Toyota Motor North America has entered a Cooperative Research and Development Agreement (CRADA) with the US Department of Energy's Argonne National Laboratory to investigate developing a direct recycling process for lithium-ion batteries.
Lithium-ion batteries are a crucial component in new EVs, and the US is particularly dependent on foreign sources for new battery materials. If successful, the partners' research could make domestic battery supply chains more robust and circular, enabling more rapid deployment of EVs in the US.
"Direct recycling is cutting-edge in the battery industry," said Argonne Principal Materials Scientist Albert Lipson. "There are a few startup companies with small-scale pilot projects underway, but implementation at commercial scale is still in need of new innovations."
In most traditional battery recycling operations today, the chemical structure of end-of-life battery components is broken down into raw materials that are then manufactured back into a viable product. Although this has become the industry standard practice, the process is costly and produces a significant amount of waste.
However, Argonne's approach - a technique called direct recycling - carefully extracts these components from spent batteries while retaining their original structure. This preserves the cathodes in batteries - which have a complex chemistry - and can significantly reduce manufacturing cost and waste while reducing the US' need for pristine raw materials.
For the project, Toyota will provide Argonne with end-of-life and new Toyota plug-in hybrid EV batteries. Argonne will then apply its patent-pending ReCell direct recycling process to the battery cells to extract and regenerate the cathode materials.
"Besides recycling end-of-life batteries, we're also interested in recycling new batteries," added Lipson. "Manufacturers produce some battery cells that fail quality testings.
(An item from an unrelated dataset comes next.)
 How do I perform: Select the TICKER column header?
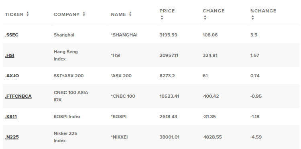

We can potentially demonstrate that manufacturers can take cathodes out of failed cells and put them back into their production process. This capability could translate into huge cost savings."
The team will test various aspects of the cathodes' performance in coin cells, including their capacity, lifetime, and impedance - a type of resistance to electric current.
If the cells perform well, researchers will scale up the recycling process by building larger pouch cells from the extracted cathodes and testing their performance. To understand the differences, these performance results will be compared directly to the performance of new, pristine cathodes.
Finally, the Argonne team will also use its EverBatt model, which will allow the researchers to evaluate the costs and environmental effects of applying the direct recycling process to Toyota's batteries.
"Based on preliminary projections, direct recycling can potentially offer significant cost and carbon footprint savings," says Sarah Kennedy, Operations Manager of Toyota's Battery Lifecycle Solutions Business Development team. "Toyota... will help identify the appropriate pathway for the potential future commercialization of this technology, pending the outcome of the CRADA, as the project is projected to deliver a net improvement in battery materials manufacturing costs, waste, and carbon footprint."